Timmins Gold (OTC:TMGOF)
The negative, here, from the vantage point of fundamental analysis is the company's short financial history: It didn't begin generating revenue until 2011. But so far, it's been doing a nice job in that respect as it works its now-producing mining properties near San Francisco. The company is looking to bump its annual production rate up from 100,000 ounces to 130,000 ounces. Ultimately, however, TGD expects to be way more than a one-mine play. It's pursuing a very active exploration and development program in Mexico and it looks like it has the financial wherewithal to pull it off. It's not debt free (it has short-term debt of $19.3 million, versus $119.2 million in equity) but it has $21.2 million in cash and equivalents. It is profitable on the basis of GAAP earnings and in the trailing 12 months, its $36.4 million in cash from operations was more than sufficient to fund its $30.4 million in capital spending.
Brigus Gold (BRD)
This Canada-based firm looks to be pretty typical of small miners.

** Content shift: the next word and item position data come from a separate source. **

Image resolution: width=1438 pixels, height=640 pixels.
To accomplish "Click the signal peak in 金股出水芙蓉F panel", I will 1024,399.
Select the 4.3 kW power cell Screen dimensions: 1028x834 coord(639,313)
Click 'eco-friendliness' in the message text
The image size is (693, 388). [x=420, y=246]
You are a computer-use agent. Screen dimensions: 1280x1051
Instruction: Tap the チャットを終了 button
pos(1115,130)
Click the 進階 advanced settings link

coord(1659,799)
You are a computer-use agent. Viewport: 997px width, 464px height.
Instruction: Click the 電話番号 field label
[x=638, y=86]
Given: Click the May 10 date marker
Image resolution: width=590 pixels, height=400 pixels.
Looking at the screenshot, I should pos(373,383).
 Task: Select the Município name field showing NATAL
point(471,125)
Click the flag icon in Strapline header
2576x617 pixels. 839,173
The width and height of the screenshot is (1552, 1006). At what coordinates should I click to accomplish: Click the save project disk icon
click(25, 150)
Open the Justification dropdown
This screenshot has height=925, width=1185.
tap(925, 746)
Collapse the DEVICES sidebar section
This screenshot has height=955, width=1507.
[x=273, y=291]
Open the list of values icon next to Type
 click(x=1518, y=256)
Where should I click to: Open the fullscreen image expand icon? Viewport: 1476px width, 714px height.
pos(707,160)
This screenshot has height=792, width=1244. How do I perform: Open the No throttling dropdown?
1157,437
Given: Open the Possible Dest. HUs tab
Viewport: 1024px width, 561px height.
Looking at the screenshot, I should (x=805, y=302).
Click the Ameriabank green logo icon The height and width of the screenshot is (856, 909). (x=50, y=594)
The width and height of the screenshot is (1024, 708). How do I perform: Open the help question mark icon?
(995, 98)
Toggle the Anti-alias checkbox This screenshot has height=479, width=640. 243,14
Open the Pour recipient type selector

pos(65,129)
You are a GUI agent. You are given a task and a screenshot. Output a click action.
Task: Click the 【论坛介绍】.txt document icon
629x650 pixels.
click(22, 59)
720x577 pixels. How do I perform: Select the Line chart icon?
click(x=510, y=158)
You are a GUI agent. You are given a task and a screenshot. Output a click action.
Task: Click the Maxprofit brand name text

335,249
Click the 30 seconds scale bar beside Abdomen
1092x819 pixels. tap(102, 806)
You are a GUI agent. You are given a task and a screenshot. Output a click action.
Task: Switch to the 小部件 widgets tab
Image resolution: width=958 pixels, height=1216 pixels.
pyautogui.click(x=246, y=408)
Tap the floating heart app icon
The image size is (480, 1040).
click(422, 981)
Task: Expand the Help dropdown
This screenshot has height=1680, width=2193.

Production is proceeding as expected but the company trimmed a bit from its forward guidance as it reallocates some of its workforce to an underground project that now looks deeper and larger than indicated by prior studies. BRD will, as a result, process more lower-grade stockpiled material from an open pit. This is simply a case of a company balancing short-term operations against long-term development and tilting modestly toward the latter. The company is profitable and the balance sheet is OK, but based on the recent pace, it appears external funding will play a role in the firm's development efforts.
Harmony Gold Mining (NYSE:HMY)
This South African company, larger than the others on this list (with annual revenues above $1 billion), seems to be the least appealing. As noted above, the list includes the five highest-ranked firms among those passing the screens' filters. But the drop-off from the fourth ranked firm, with a QVGM score of 74.17) to HMY at number five, with a QVGM score of 48.75, is large. One overhang is a pending court judgment in South Africa to the effect that HMY remains liable for environmental remediation on a property it sold in 2008. The company is appealing, but the court's reasoning that HMY cannot escape responsibility for issues that arose and which it was ordered to address during the term of its ownership, cannot be made to vanish with the divestiture. I don't know South African law and cannot, therefore, guess whether an appellate court will support that logic; in terms of just-plain common sense, I can see it going either way. Labor unrest at other South African gold miners likewise may dampen sentiment toward HMY. Meanwhile, the firm is looking to diversify geographically with a major $4.8 billion Paupa New Guinea project being developed together with Australian firm Newcrest Mining. It figures to come on stream in 2019. HMY is awaiting a decision by the government of Paupa New Guinea as to whether it will come up with the funding it would need to exercise a right it has to acquire 30% of the venture. Statistical backtesting suggests one could do well by simply buying the whole five-stock list. But when company-specific analysis is factored in, I prefer to pass on HMY, where too many moving parts, although they might ultimately work well, diminish the enhanced play on gold (pricing plus production) I was looking for.